ANC, antenatal care; AOR, adjusted OR.

Discussion

The prevalence of anaemia among lactating and non-lactating mothers was found at 50.95% (95% CI 50.72, 51.17) and 49.33% (95% CI 49.23%, 49.44%), respectively. This finding is lower than studies done in India,31 Vietnam,32 Myanmar33 and India.28 But higher than studies conducted in China34 and Ethiopia.35 The possible reason for the variation in anaemia prevalence between countries might be due to geographical, cultural and dietary differences.36

This study found that lactating women aged 25–34 years, and 35–49 years, were less likely to be anaemic than women aged 15–24 years. The finding is consistent with studies done in Ethiopia.37 38 However, this finding was contradictory to a study done in Iran.39 Also, non-lactating women in the age group of 35–49 years were more likely to be anaemic than non-lactating women aged 15–24 years. The discrepancy between age groups could be explained by the fertility differences that occur in each age group, indicating the chance of having multiple pregnancies is higher among older women and could result in iron deficiency.39

It was found that women who did not have formal education had higher odds of anaemia than those with higher education in both lactating and non-lactating women. This was consistent with other studies conducted in Ethiopia,37 Manipur40 and Benin.41 Education may help women to gain knowledge, which in turn could help them to follow healthy lifestyles such as good nutrition and better health-seeking habits. Another possible explanation could be that higher education may lead to a better socioeconomic status.

Our study also revealed that mothers from poorer, middle, rich and richest households had lower odds of having anaemia than mothers from the poorest households. This finding was in agreement with previous studies conducted in Nepal, Ethiopia,42 East Africa,26 Myanmar33 and Nepal.43 One possible explanation is that lactating mothers with higher socioeconomic status are more likely to eat a balanced diet and purchase a variety of iron-rich foods, which would help the mothers increase their nutrient intake, especially those important for haematopoiesis.44

The study also reported that both lactating and non-lactating women living in urban residences were more likely to develop anaemia than women living in rural residences. This was comparable with the study done in India.45 The finding was contradictory to a study done in Ethiopia.46 The possible reason might be women in rural areas could have greater access to and usage of Teff and other iron-containing cereals, which can lower their risk of nutritional anaemia.47 It is also possible that women who migrate to urban centres face a higher risk of anaemia due to unsanitary environmental conditions and insufficient consumption of nutrient-rich foods.48 The WHO report has also mentioned that non-nutritional causes, environmental and socioeconomic differences between urban and rural residents could contribute to the problem.36

This study found the prevalence of anaemia was more prevalent in households that have unimproved toilets and unimproved water facilities in both lactating and non-lactating women. The finding is similar to studies done in Uganda,49 Rwanda50 and Myanmar.51 The possible justification is that an unimproved latrine facility would expose women to helminthic infection, foodborne and waterborne diseases, resulting in anaemia.52–54

The current study found that lactating mothers who delivered at home had a higher risk of anaemia than mothers who delivered at a health facility. This finding is consistent with research conducted in East Africa26 and India.31 A possible justification might be the risk of haemorrhage among lactating mothers who had delivered at health institutions is lower and can be easily managed, which can contribute to the reduction of anaemia among women who gave birth at a health facility.

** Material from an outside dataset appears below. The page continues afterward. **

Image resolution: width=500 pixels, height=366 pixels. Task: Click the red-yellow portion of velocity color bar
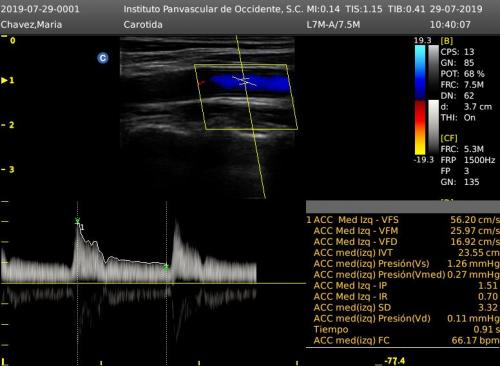pos(420,128)
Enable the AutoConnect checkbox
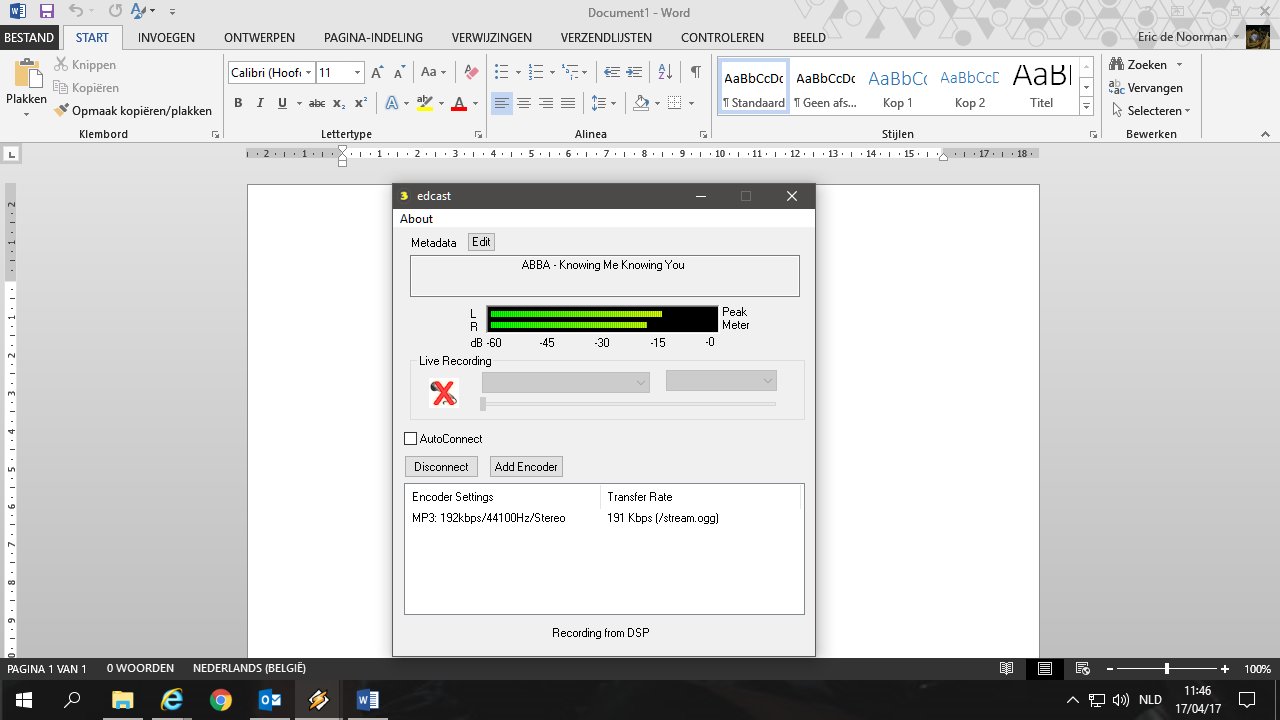1280x720 pixels. [411, 439]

Furthermore, lactating mothers who received ANC had a lower risk of anaemia. This is comparable to the Indian study.55 Frequent contact with healthcare providers could help them to take iron properly and receive other diet-related information which can reduce the problem to a great extent. Terminated pregnancy was also one of the determinant factors of anaemia in both lactating and non-lactating women. The finding is supported by a study done in Ethiopia.24 Women who have had their pregnancies terminated may be subjected to frequent blood loss, which in turn, results in low haemoglobin levels in the blood.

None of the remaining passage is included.